Jazz funk musicians used electric instruments, such as the Rhodes Piano or electric guitar, bass guitar, organ, particularly in jazz fusion. Herbie Hancock played ARP Odyssey synthesizer and clavinet on album Head Hunters (1973).

 may have helped jazz find a larger audience. By contrast, pop audiences found it "too jazzy" and, therefore, too complex.

Some mainstream artists in jazz used specialist producers to commercial success. Larry and Fonce Mizell produced jazz-funk artists such as Johnny "Hammond" Smith, Gary Bartz, Roger Glenn, the Blackbyrds, and Donald Byrd.

==UK jazz funk==

In the UK's nightclubs of the mid-late 1970s, DJs including Colin Curtis in Manchester, Birmingham's Graham Warr and Shaun Williams, and Leeds-based Ian Dewhirst and Paul Schofield championed the genre, along with Chris Hill and Bob Jones in the South.

London-based jazz funk pioneers drew a new audience to jazz: notably pirate radio stations Invicta 92.4 and JFM. In the late 1980s, rare groove crate diggers–DJs in England who were interested in looking back into the past and re-discovering old tunes–Norman Jay and Gilles Peterson achieved prominence.

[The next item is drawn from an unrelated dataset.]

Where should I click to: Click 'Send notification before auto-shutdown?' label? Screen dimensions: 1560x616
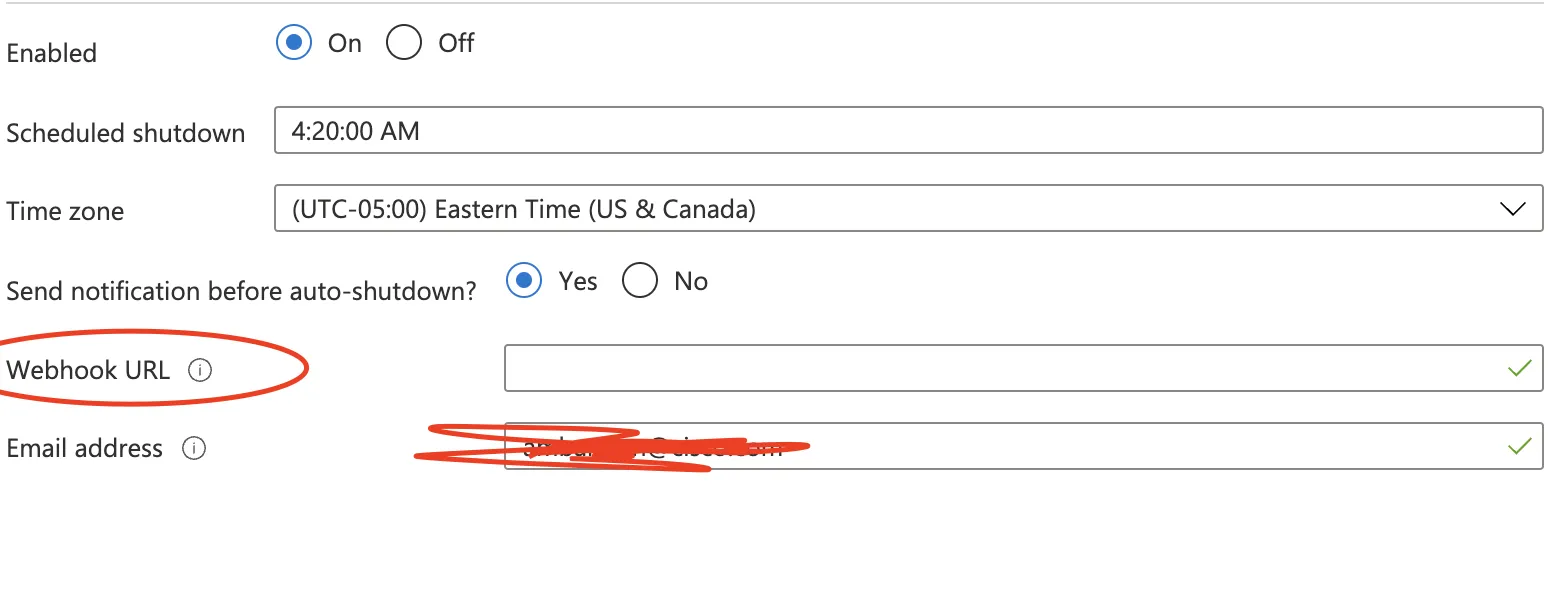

While the majority of jazz-funk bands are American, British jazz-funk artists and bands emerged in the late 1970s and early 1980s. They were encouraged by club DJs such as Chris Hill and Robbie Vincent, who was then on BBC Radio London, and Greg Edwards, who had a show on London's first commercial radio station, Capital Radio. They launched a jazz festival in 1980, where the jazz-funk band Light of the World performed. Jazz-funk was also played on Europe's first soul station, Radio Invicta, and pirate radio stations such as Solar Radio, Horizon, and Kiss FM. The first of these bands to establish a UK identity was Light of the World, formed by Kenny Wellington, Jean-Paul 'Bluey' Maunick and other musicians.

Acid jazz is a related jazz genre, but places more emphasis on groove, similar to funk, hip hop, and club dance music. Incognito, The Brand New Heavies, Jamiroquai, and the James Taylor Quartet helped the acid jazz movement surge in popularity. UK group US3 signed to Acid Jazz Records, founded by Peterson and Eddie Piller. US3 covered "Cantaloupe Island", originally recorded by Herbie Hancock.